### Input ###
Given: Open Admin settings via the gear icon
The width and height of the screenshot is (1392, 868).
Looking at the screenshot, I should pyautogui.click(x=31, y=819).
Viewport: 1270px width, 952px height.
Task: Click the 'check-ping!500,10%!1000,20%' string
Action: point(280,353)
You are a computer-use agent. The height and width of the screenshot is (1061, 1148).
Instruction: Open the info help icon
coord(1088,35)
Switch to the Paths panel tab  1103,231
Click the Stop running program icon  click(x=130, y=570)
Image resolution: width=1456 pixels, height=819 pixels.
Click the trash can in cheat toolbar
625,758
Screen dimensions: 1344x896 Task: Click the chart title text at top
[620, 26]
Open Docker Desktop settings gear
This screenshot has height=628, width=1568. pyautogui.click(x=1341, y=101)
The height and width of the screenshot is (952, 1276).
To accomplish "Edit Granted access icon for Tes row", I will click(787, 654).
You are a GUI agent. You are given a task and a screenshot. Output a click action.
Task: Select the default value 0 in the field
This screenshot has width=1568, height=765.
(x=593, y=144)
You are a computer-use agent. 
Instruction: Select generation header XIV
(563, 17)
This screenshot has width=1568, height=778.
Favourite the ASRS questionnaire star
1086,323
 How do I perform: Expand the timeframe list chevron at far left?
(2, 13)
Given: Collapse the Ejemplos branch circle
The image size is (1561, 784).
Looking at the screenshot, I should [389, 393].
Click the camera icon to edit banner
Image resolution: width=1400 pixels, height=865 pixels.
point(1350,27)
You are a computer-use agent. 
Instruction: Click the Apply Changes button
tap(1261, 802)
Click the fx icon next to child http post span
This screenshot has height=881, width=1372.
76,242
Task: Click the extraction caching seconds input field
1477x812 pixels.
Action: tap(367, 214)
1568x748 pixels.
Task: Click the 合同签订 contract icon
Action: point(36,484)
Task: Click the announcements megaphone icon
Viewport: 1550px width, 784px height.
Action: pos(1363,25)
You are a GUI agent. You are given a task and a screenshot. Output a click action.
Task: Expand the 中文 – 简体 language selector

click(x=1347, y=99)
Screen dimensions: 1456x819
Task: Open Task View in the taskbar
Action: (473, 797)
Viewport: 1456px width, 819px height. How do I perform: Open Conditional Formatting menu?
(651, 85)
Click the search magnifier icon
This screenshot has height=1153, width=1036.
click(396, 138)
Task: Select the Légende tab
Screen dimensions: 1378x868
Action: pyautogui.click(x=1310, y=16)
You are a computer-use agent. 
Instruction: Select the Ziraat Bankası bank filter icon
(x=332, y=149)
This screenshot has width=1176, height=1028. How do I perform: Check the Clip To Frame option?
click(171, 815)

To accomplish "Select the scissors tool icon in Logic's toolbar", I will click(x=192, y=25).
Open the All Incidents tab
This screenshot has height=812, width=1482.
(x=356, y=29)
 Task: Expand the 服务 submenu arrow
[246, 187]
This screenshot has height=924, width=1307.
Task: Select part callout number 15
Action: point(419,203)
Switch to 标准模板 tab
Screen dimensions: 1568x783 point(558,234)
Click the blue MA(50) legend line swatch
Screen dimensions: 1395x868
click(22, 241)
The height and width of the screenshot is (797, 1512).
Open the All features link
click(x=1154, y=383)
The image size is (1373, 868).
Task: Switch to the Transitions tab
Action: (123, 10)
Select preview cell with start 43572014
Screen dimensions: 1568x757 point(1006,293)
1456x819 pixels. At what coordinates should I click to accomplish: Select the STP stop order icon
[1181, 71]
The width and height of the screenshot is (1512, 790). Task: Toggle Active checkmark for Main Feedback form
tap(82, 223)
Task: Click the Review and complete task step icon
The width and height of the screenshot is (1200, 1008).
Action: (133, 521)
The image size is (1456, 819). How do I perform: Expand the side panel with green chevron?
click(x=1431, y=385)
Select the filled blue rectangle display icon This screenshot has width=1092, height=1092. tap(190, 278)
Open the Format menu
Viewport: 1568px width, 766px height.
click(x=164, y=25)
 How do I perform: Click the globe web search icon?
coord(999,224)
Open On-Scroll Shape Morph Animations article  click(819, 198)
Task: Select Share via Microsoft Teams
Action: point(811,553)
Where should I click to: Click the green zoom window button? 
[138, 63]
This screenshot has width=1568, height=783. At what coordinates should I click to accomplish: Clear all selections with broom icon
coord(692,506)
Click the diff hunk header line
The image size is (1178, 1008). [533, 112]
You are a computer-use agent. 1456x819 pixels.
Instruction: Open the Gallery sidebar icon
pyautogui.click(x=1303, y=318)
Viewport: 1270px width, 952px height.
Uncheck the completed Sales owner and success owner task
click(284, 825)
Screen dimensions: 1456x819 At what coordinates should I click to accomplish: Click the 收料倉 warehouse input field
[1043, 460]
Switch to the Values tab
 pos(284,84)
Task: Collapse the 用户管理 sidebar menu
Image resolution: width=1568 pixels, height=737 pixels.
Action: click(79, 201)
###
### Problem details
From the line containing "Where should I" to the final line of the entries, print every line exactly and nothing else.

### Task solution
Where should I click to: Click the green zoom window button? 
[138, 63]
This screenshot has width=1568, height=783. At what coordinates should I click to accomplish: Clear all selections with broom icon
coord(692,506)
Click the diff hunk header line
The image size is (1178, 1008). [533, 112]
You are a computer-use agent. 1456x819 pixels.
Instruction: Open the Gallery sidebar icon
pyautogui.click(x=1303, y=318)
Viewport: 1270px width, 952px height.
Uncheck the completed Sales owner and success owner task
click(284, 825)
Screen dimensions: 1456x819 At what coordinates should I click to accomplish: Click the 收料倉 warehouse input field
[1043, 460]
Switch to the Values tab
 pos(284,84)
Task: Collapse the 用户管理 sidebar menu
Image resolution: width=1568 pixels, height=737 pixels.
Action: click(79, 201)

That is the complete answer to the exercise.